The Royal British Legion makes a fortune out of me. Every year I must buy at least 10 poppies to replace the previous poppy that I’ve lost, ripped, crushed, dropped food over, sat on, eaten—but I suppose that this is one instance when my incessant clumsiness is a good thing.

I must always buy a poppy. We must all always buy a poppy, because it takes absolutely nothing to put a pound in a box and pin a little paper flower to our coats. All right, we may stab ourselves in the chest several times or rip our fingers to shreds fiddling about with the silly little pin, but it’s not much.

I don’t know why, but every year I worry that Remembrance Day will be a bit smaller, a bit less prominent; as though, as time goes on, it little by little loses significance. But of course it never does. If anything, it seems to get bigger.

I tend to take my cue from television newsreaders: as soon as they start wearing their poppies, normally around the end of October, I know it’s time, and I go on the hunt for poppy sellers. Gradually, streets are awash with little bobbing poppies on coats and jackets, shop dummies wear them, cars and lorries stick huge poppies on their front grills; I even saw a dog with a big poppy attached to its collar. There was an app on Facebook this year that put a poppy in the corner of your profile picture. I never worked out how to do it, but plenty of other people obviously did as little red flowers sprang up on pictures all over the place.

I didn’t make it to the Remembrance Sunday service at the war memorial on Ewell Road, due to the fact I was working in Kingston (and, running late, managed to obliviously bulldoze straight through the middle of the Kingston Remembrance parade by their war memorial, about which I was mortified and very apologetic), but I have been before and the crowd it draws is wonderful.

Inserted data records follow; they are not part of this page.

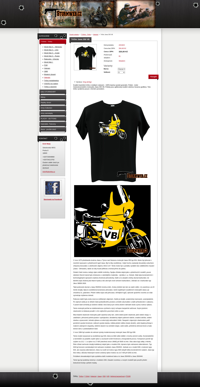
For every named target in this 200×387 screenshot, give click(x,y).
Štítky (75, 376)
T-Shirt (87, 376)
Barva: (106, 69)
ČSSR (128, 376)
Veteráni (95, 34)
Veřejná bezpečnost (117, 376)
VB (108, 376)
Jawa (99, 376)
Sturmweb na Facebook (53, 199)
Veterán (93, 376)
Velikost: (107, 72)
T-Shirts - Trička (86, 34)
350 (104, 376)
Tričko (81, 376)
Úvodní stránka (74, 34)
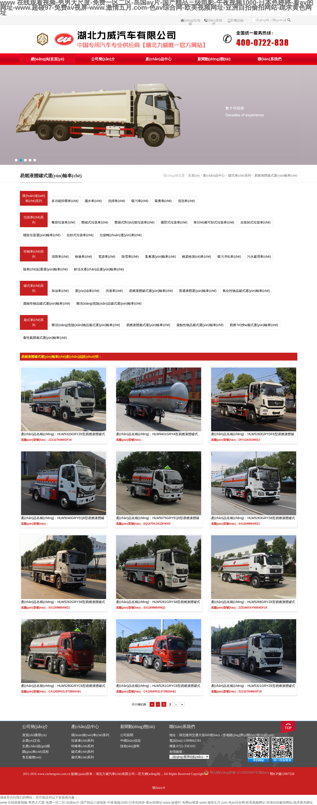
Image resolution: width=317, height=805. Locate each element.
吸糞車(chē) (163, 201)
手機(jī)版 (237, 20)
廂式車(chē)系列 (34, 322)
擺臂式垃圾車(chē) (174, 222)
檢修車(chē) (83, 256)
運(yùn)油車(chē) (87, 291)
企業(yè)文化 (31, 740)
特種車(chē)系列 (34, 254)
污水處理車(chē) (259, 256)
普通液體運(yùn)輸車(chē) (197, 291)
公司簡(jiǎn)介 (103, 59)
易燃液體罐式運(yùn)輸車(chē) (275, 175)
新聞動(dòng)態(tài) (214, 59)
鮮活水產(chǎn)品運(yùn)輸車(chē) (99, 269)
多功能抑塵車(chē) (65, 201)
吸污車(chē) (139, 201)
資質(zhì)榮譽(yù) (34, 735)
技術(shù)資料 (130, 746)
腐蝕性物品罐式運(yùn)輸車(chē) (46, 303)
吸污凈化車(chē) (229, 256)
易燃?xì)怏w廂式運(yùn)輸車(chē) (254, 325)
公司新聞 (126, 735)
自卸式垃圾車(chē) (80, 235)
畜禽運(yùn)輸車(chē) (160, 256)
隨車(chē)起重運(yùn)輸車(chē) (45, 269)
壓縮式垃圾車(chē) (94, 222)
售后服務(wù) (31, 757)
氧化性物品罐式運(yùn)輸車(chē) (246, 291)
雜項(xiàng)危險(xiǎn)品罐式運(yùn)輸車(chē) (109, 303)
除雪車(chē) (130, 256)
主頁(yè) (194, 175)
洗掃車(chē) (116, 201)
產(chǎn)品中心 (158, 59)
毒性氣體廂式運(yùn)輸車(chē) (45, 338)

There are people of every age: brothers, sisters, mothers, fathers, grandparents, grandchildren and children of lost or fighting loved ones, and also people with no link to its meaning other than an appreciation of what has been and is being done for us. What always touches me is the sight of little children, sitting in their parents’ arms, poppy pinned to their coats, being gently explained the importance of Remembrance Day. They don’t know why they are there or what’s going on, but their parents will gradually teach them, and hopefully one day they will understand.

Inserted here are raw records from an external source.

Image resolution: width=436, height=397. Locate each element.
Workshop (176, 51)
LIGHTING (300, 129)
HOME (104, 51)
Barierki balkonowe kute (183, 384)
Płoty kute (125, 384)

If I could, I would show every child in the way I was shown. When I was 14, my school took our year on a history trip to Belgium to visit the World War 1 cemeteries and battlefields. Our year was notoriously ‘lively’—pretty much 180 Bash Street kids—and our two coaches were full of excited girls mucking about and being a bit unruly. But as the coaches drove through the bleak Belgian countryside on a grey, freezing March afternoon, I remember the laughter and chatter gradually slipping into quiet; and when the row, upon row, upon row of white gravestones appeared, curving gracefully round the domed memorial of Tyne Cot Cemetery, there was silence. The coaches stopped and 180 girls stepped off and drifted into the cemetery. Tight-knit groups parted, best friends went separate ways; every one of us sank into our own overwhelming realisation of what we’d been reading about and not really understanding in textbooks in our classrooms. The sight of nearly 12,000 graves—8,300 of which are unnamed—was all we needed to teach us.

So since then I have always worn a poppy and I always will. Whatever the reason for wearing one, whatever the reason for standing in the cold by a memorial—it is enough. We can never honour what was, and what still is, in any other meaningful way. As long as we wear that little red flower, and go and stand out in the cold, and stop talking for just two minutes of our lives, we will always be saying what we so desperately need to say: thank you, thank you, thank you.